(Dataset entries)
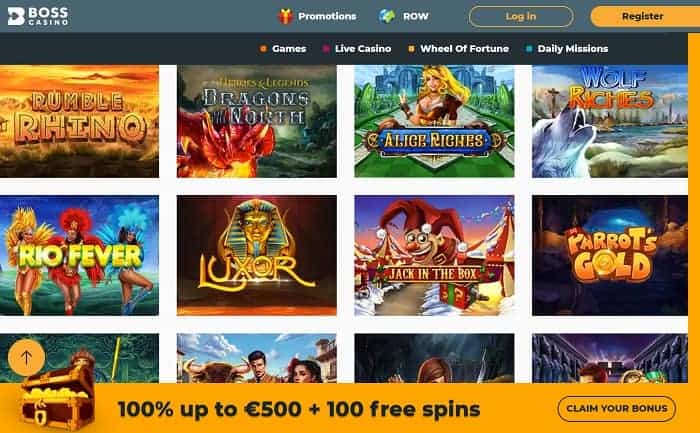Go to the Wheel Of Fortune tab

464,49
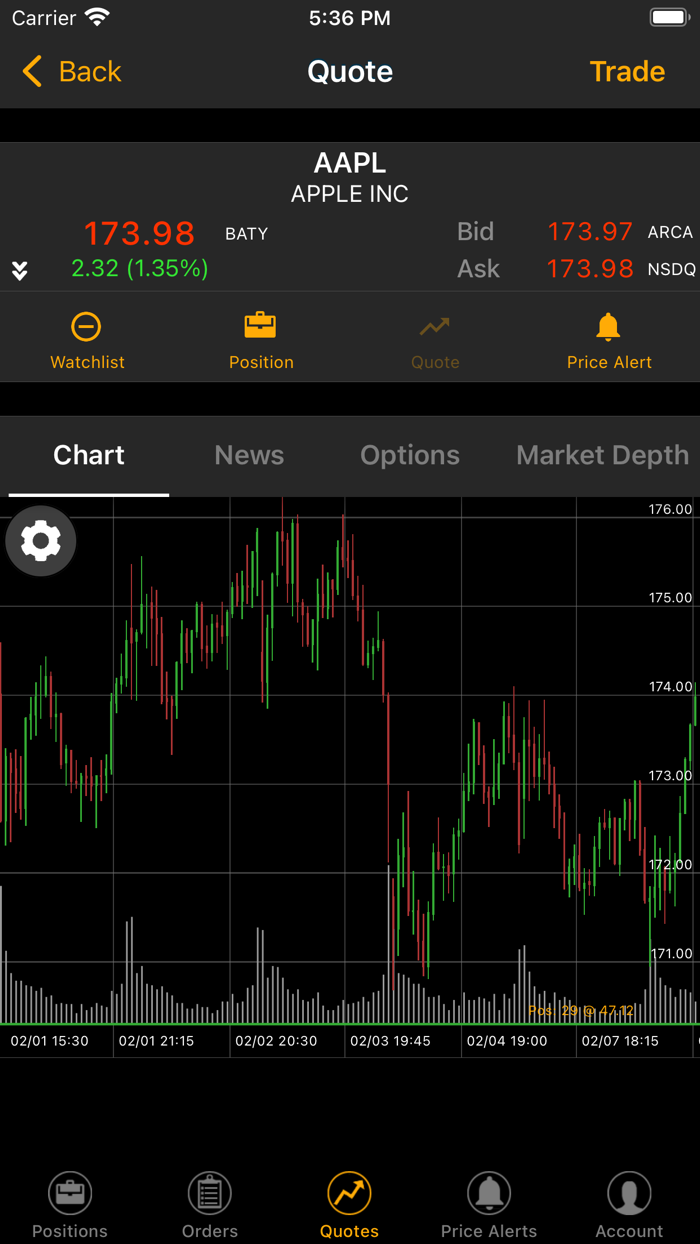The height and width of the screenshot is (1244, 700).
Task: Open the Trade screen
Action: [627, 71]
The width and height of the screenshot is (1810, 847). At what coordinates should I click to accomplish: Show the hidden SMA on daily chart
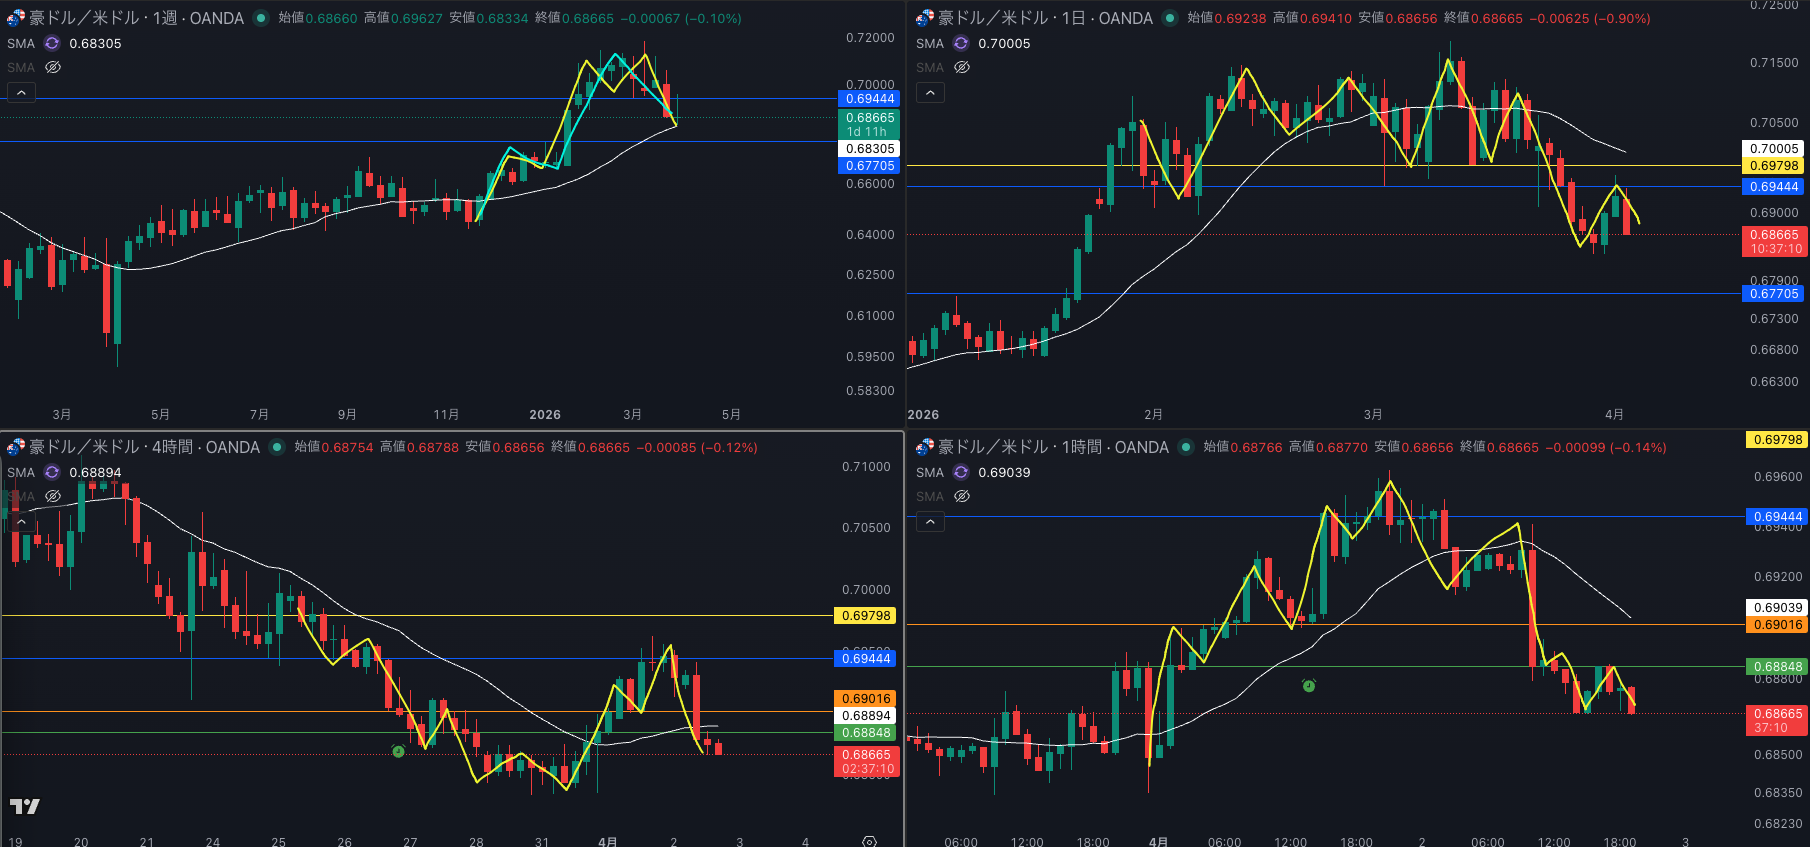click(x=962, y=67)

• Exercise aim: Say again, word for word, every line from the one with "The width and" through the last line of the data above, minus the pictures.

• Answer for the task:
The width and height of the screenshot is (1810, 847). At what coordinates should I click to accomplish: Show the hidden SMA on daily chart
click(x=962, y=67)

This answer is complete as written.